● **Task**:
Revise the material below by replacing every occurrence of "Viewport" with "Display". Leave everything else unchanged.

:::

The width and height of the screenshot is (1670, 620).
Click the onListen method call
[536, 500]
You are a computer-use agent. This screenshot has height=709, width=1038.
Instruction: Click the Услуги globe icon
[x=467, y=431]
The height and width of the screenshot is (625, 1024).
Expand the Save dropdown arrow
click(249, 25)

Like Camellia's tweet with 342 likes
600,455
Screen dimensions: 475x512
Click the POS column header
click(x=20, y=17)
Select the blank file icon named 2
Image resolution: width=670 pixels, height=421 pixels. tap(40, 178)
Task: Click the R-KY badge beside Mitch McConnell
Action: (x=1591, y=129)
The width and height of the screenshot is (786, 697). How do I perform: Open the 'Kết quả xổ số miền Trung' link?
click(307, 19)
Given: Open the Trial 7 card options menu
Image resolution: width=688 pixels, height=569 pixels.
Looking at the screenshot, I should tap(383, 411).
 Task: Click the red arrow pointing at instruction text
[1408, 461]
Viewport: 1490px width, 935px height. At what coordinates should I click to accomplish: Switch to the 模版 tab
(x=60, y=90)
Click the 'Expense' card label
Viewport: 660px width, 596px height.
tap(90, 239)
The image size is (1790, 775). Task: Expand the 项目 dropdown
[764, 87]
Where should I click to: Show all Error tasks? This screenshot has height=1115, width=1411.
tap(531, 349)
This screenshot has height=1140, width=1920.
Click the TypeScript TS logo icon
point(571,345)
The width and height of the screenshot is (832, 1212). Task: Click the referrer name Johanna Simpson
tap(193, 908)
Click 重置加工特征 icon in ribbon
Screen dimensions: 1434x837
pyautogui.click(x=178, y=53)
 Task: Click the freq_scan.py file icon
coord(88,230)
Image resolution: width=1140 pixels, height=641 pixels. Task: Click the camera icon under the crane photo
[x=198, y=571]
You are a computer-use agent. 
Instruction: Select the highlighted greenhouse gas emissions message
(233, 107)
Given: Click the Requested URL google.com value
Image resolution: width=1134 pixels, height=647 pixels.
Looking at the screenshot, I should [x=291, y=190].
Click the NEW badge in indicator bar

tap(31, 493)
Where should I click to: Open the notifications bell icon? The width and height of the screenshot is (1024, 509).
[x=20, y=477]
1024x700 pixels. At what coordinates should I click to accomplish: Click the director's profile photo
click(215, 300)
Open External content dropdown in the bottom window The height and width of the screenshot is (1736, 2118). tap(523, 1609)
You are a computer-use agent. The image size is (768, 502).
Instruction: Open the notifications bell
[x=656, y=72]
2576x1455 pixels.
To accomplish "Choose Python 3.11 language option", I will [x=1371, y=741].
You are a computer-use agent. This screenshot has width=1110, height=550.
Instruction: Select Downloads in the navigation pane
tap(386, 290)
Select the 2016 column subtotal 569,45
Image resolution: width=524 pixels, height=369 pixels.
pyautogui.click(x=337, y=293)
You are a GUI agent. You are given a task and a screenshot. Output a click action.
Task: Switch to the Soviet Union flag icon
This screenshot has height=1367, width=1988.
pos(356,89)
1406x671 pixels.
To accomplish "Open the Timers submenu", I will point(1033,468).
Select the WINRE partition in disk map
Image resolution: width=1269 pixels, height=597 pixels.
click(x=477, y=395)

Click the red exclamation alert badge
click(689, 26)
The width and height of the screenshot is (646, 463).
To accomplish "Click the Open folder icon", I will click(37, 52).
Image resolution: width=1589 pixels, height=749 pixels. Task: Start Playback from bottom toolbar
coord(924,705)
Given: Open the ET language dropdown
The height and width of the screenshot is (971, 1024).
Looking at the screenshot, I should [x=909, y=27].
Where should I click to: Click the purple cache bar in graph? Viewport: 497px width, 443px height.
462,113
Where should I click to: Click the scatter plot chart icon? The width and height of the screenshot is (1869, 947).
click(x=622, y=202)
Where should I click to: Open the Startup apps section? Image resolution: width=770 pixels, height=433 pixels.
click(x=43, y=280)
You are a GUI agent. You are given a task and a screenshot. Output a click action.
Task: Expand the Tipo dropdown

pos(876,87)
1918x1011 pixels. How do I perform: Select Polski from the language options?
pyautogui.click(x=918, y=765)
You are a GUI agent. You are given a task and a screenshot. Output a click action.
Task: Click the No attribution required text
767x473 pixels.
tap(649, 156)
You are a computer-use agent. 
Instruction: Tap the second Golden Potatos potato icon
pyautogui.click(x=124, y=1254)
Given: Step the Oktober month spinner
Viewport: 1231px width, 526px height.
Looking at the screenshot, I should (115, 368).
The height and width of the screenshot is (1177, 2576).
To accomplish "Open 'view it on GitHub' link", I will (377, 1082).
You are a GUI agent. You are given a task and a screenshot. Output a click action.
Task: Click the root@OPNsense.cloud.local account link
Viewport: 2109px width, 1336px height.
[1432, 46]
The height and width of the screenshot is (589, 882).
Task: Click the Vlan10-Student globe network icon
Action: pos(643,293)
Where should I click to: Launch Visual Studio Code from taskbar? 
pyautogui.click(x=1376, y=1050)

:::

● **Problem solution**:
The width and height of the screenshot is (1670, 620).
Click the onListen method call
[536, 500]
You are a computer-use agent. This screenshot has height=709, width=1038.
Instruction: Click the Услуги globe icon
[x=467, y=431]
The height and width of the screenshot is (625, 1024).
Expand the Save dropdown arrow
click(249, 25)

Like Camellia's tweet with 342 likes
600,455
Screen dimensions: 475x512
Click the POS column header
click(x=20, y=17)
Select the blank file icon named 2
Image resolution: width=670 pixels, height=421 pixels. tap(40, 178)
Task: Click the R-KY badge beside Mitch McConnell
Action: (x=1591, y=129)
The width and height of the screenshot is (786, 697). How do I perform: Open the 'Kết quả xổ số miền Trung' link?
click(307, 19)
Given: Open the Trial 7 card options menu
Image resolution: width=688 pixels, height=569 pixels.
Looking at the screenshot, I should tap(383, 411).
 Task: Click the red arrow pointing at instruction text
[1408, 461]
Display: 1490px width, 935px height. At what coordinates should I click to accomplish: Switch to the 模版 tab
(x=60, y=90)
Click the 'Expense' card label
Display: 660px width, 596px height.
tap(90, 239)
The image size is (1790, 775). Task: Expand the 项目 dropdown
[764, 87]
Where should I click to: Show all Error tasks? This screenshot has height=1115, width=1411.
tap(531, 349)
This screenshot has height=1140, width=1920.
Click the TypeScript TS logo icon
point(571,345)
The width and height of the screenshot is (832, 1212). Task: Click the referrer name Johanna Simpson
tap(193, 908)
Click 重置加工特征 icon in ribbon
Screen dimensions: 1434x837
pyautogui.click(x=178, y=53)
 Task: Click the freq_scan.py file icon
coord(88,230)
Image resolution: width=1140 pixels, height=641 pixels. Task: Click the camera icon under the crane photo
[x=198, y=571]
You are a computer-use agent. 
Instruction: Select the highlighted greenhouse gas emissions message
(233, 107)
Given: Click the Requested URL google.com value
Image resolution: width=1134 pixels, height=647 pixels.
Looking at the screenshot, I should [x=291, y=190].
Click the NEW badge in indicator bar

tap(31, 493)
Where should I click to: Open the notifications bell icon? The width and height of the screenshot is (1024, 509).
[x=20, y=477]
1024x700 pixels. At what coordinates should I click to accomplish: Click the director's profile photo
click(215, 300)
Open External content dropdown in the bottom window The height and width of the screenshot is (1736, 2118). tap(523, 1609)
You are a computer-use agent. The image size is (768, 502).
Instruction: Open the notifications bell
[x=656, y=72]
2576x1455 pixels.
To accomplish "Choose Python 3.11 language option", I will [x=1371, y=741].
You are a computer-use agent. This screenshot has width=1110, height=550.
Instruction: Select Downloads in the navigation pane
tap(386, 290)
Select the 2016 column subtotal 569,45
Image resolution: width=524 pixels, height=369 pixels.
pyautogui.click(x=337, y=293)
You are a GUI agent. You are given a task and a screenshot. Output a click action.
Task: Switch to the Soviet Union flag icon
This screenshot has height=1367, width=1988.
pos(356,89)
1406x671 pixels.
To accomplish "Open the Timers submenu", I will point(1033,468).
Select the WINRE partition in disk map
Image resolution: width=1269 pixels, height=597 pixels.
click(x=477, y=395)

Click the red exclamation alert badge
click(689, 26)
The width and height of the screenshot is (646, 463).
To accomplish "Click the Open folder icon", I will click(37, 52).
Image resolution: width=1589 pixels, height=749 pixels. Task: Start Playback from bottom toolbar
coord(924,705)
Given: Open the ET language dropdown
The height and width of the screenshot is (971, 1024).
Looking at the screenshot, I should [x=909, y=27].
Where should I click to: Click the purple cache bar in graph? Display: 497px width, 443px height.
462,113
Where should I click to: Click the scatter plot chart icon? The width and height of the screenshot is (1869, 947).
click(x=622, y=202)
Where should I click to: Open the Startup apps section? Image resolution: width=770 pixels, height=433 pixels.
click(x=43, y=280)
You are a GUI agent. You are given a task and a screenshot. Output a click action.
Task: Expand the Tipo dropdown

pos(876,87)
1918x1011 pixels. How do I perform: Select Polski from the language options?
pyautogui.click(x=918, y=765)
You are a GUI agent. You are given a task and a screenshot. Output a click action.
Task: Click the No attribution required text
767x473 pixels.
tap(649, 156)
You are a computer-use agent. 
Instruction: Tap the second Golden Potatos potato icon
pyautogui.click(x=124, y=1254)
Given: Step the Oktober month spinner
Display: 1231px width, 526px height.
Looking at the screenshot, I should (115, 368).
The height and width of the screenshot is (1177, 2576).
To accomplish "Open 'view it on GitHub' link", I will (377, 1082).
You are a GUI agent. You are given a task and a screenshot. Output a click action.
Task: Click the root@OPNsense.cloud.local account link
Display: 2109px width, 1336px height.
[1432, 46]
The height and width of the screenshot is (589, 882).
Task: Click the Vlan10-Student globe network icon
Action: pos(643,293)
Where should I click to: Launch Visual Studio Code from taskbar? 
pyautogui.click(x=1376, y=1050)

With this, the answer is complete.